Microbial therapy may be the answer to irritating food allergies
Food allergies have become common place in most modernised countries and are quite tricky to keep in check. A new study by Boston Children’s Hospital and Brigham and Women’s Hospital, in Massachusetts, US, may however change the onset of food allergies and also reverse existing ones.
Upon examining the gut microbiome composition of some 150 infants through faecal samples, the scientists managed to identify -using computational approaches- certain bacteria that protects the human gut from food allergies.
A subsequent mouse study affirmed the allergic association of a specific handful of gut bacteria that were in lower abundance some infants suffering from food allergies – mice sensitised to an egg allergen were found to be protected from its allergic reactions when administered a specific cocktail of six gut bacterial species. Interestingly, these specific bacterial cocktails later completely suppressed allergic reactions in another set of mice with a known food allergy.

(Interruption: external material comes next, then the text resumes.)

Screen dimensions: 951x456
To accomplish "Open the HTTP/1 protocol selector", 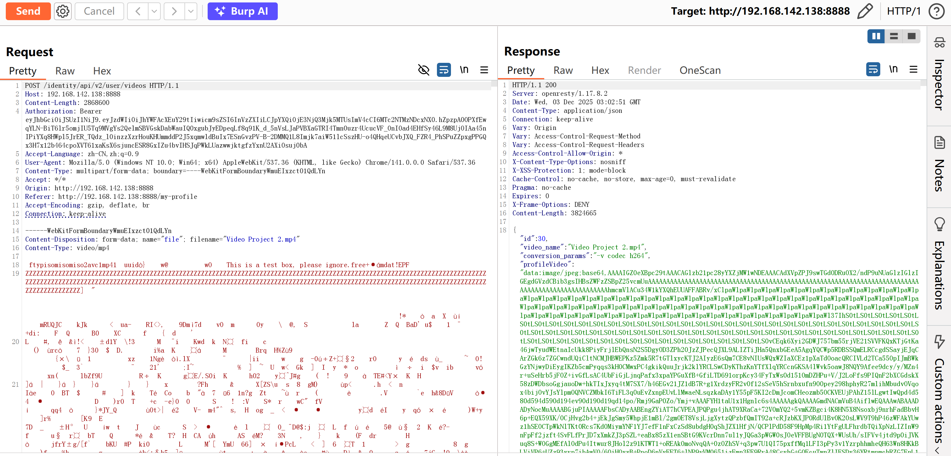I will click(x=903, y=11).
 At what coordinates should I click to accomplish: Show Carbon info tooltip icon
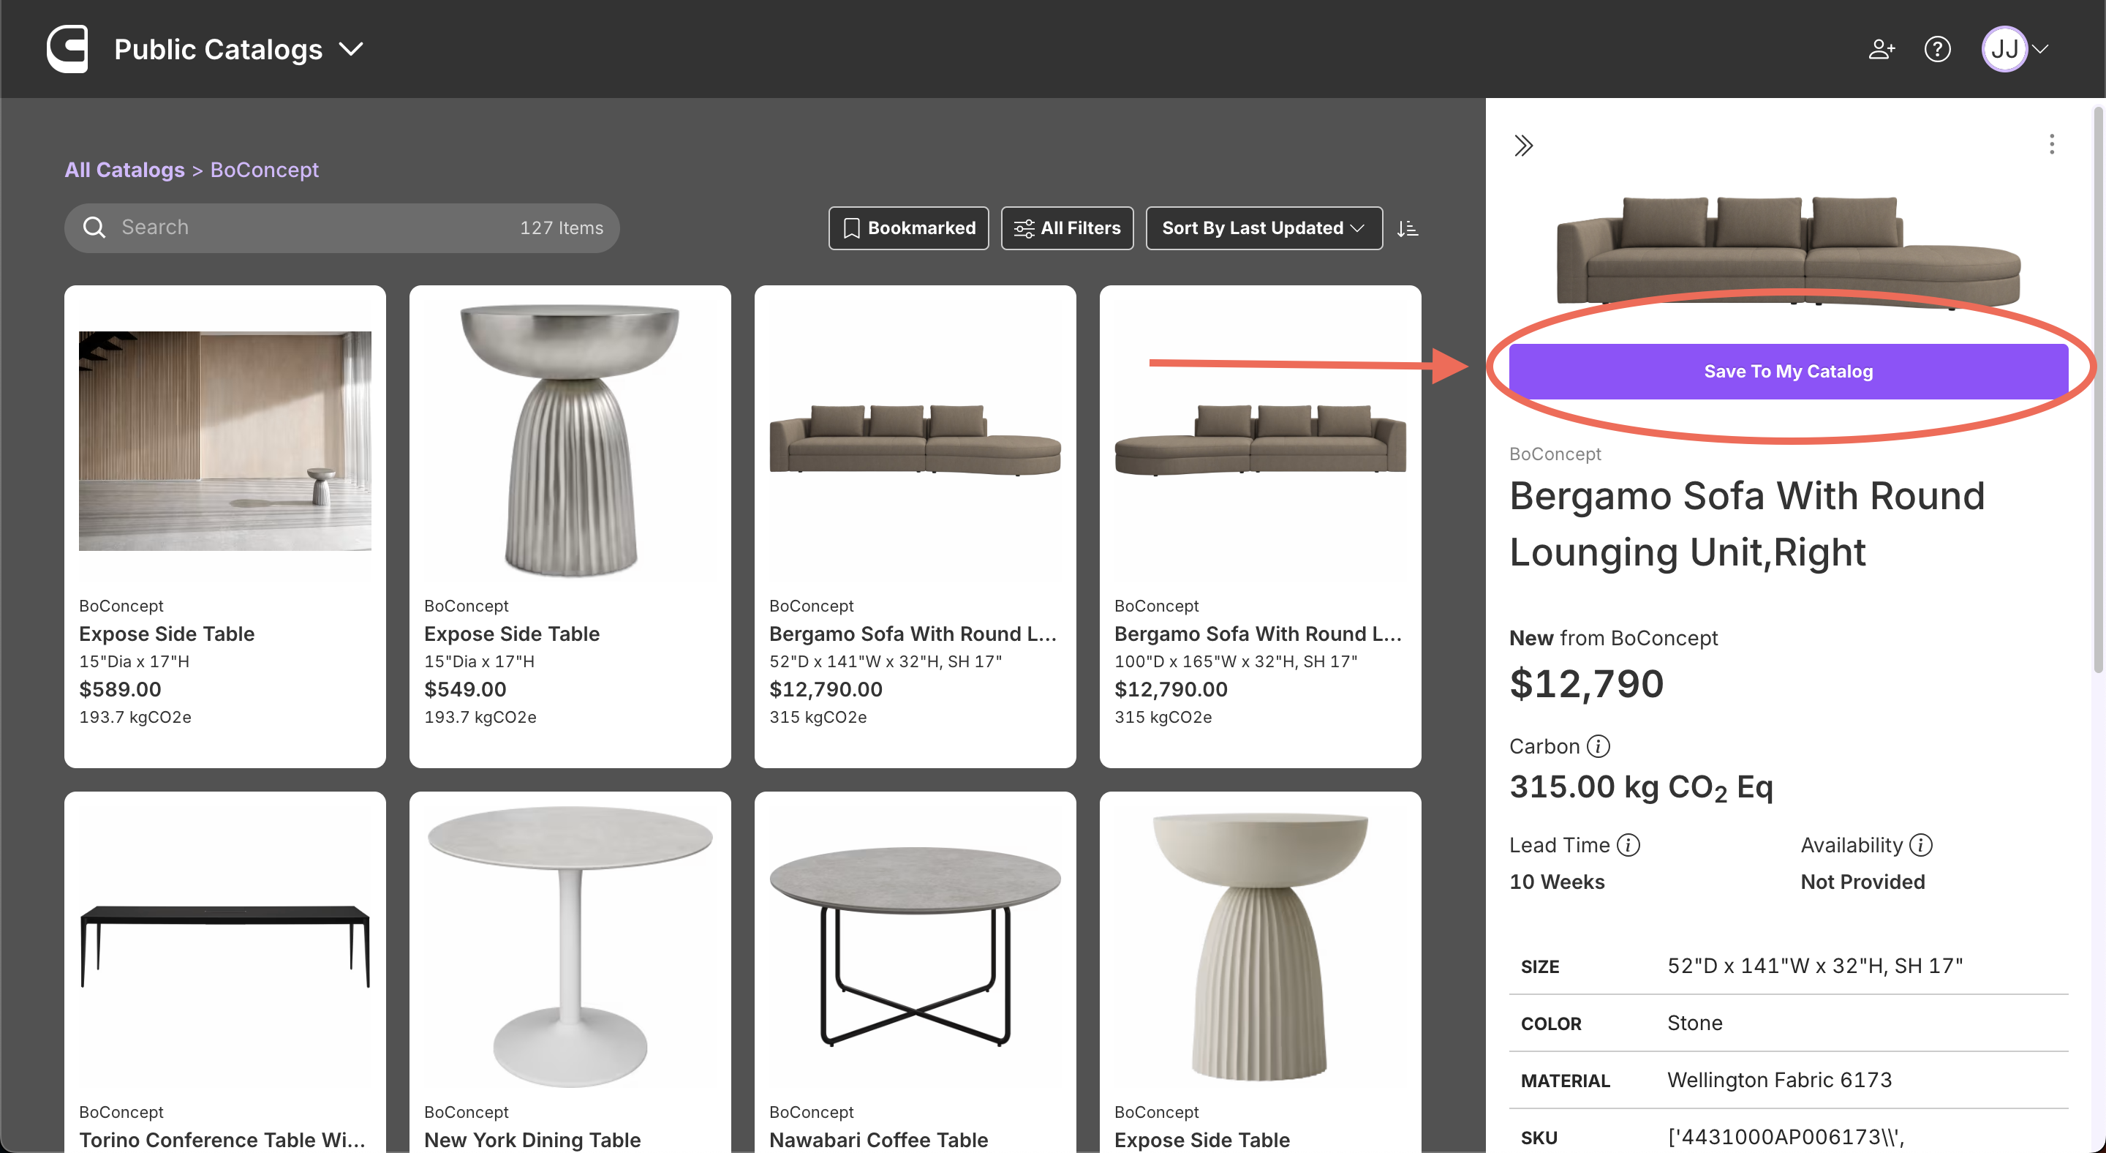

Senior study author, Talal Chatila, explains that the microbiome is a fundamental mechanism in determining the development of food allergies, “In adult mice that had become food-allergic, we could suppress their disease by introducing the good bacteria, so there is potential to treat somebody with an established food allergy and reset their immune system in favor of tolerance.”
Chatila has founded a company that aims to create novel microbial therapies to treat allergies and to provide an alternative diagnostic approach to disease.
Meanwhile, the scientists are working on several human clinical trials which will target peanut allergies in adults and infants, as well as specifically generated probiotic mixes for pediatric food allergies.